▸ **Task item**
Determine the number of lines of the records below that include "Choose". Respond with the number and no other text.

>>>

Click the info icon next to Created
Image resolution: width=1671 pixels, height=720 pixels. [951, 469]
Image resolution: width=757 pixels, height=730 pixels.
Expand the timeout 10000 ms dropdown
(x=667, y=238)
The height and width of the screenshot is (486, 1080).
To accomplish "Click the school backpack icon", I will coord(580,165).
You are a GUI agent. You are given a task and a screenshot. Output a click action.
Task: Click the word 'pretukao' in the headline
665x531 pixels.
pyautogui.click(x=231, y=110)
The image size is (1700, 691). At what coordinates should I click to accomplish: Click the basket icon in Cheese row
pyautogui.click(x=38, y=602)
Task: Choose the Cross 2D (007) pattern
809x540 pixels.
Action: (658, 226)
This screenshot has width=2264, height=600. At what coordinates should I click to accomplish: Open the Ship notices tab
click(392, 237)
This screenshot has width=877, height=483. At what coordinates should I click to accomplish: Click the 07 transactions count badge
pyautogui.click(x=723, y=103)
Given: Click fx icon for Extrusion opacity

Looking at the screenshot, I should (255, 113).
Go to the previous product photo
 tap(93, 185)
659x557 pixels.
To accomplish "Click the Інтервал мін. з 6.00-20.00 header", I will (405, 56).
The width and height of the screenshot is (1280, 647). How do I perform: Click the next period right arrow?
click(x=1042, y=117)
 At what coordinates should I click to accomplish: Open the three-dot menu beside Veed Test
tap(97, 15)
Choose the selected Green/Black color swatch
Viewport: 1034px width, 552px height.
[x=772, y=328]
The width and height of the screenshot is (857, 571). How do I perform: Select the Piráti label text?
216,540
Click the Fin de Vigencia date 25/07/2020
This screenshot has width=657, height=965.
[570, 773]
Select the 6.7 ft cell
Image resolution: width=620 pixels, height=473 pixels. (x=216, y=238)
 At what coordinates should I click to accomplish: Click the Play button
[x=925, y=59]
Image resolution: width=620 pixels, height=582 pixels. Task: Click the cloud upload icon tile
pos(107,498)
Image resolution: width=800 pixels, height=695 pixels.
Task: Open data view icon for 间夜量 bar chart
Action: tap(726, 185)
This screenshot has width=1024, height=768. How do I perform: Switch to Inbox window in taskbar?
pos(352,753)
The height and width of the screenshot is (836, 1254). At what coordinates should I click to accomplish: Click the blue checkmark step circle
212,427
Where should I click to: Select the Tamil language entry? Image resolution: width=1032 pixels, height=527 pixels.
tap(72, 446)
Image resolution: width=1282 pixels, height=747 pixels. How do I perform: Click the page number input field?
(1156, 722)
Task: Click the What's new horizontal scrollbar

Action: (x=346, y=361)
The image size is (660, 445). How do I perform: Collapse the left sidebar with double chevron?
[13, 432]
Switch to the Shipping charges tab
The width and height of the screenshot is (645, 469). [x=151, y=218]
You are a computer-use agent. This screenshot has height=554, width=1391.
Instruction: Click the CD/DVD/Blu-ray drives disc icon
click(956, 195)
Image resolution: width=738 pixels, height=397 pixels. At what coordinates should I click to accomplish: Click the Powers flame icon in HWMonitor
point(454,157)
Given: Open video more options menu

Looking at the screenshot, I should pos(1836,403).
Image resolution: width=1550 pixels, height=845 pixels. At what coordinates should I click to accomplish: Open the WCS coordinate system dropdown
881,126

<<<

▸ **Expected answer**
2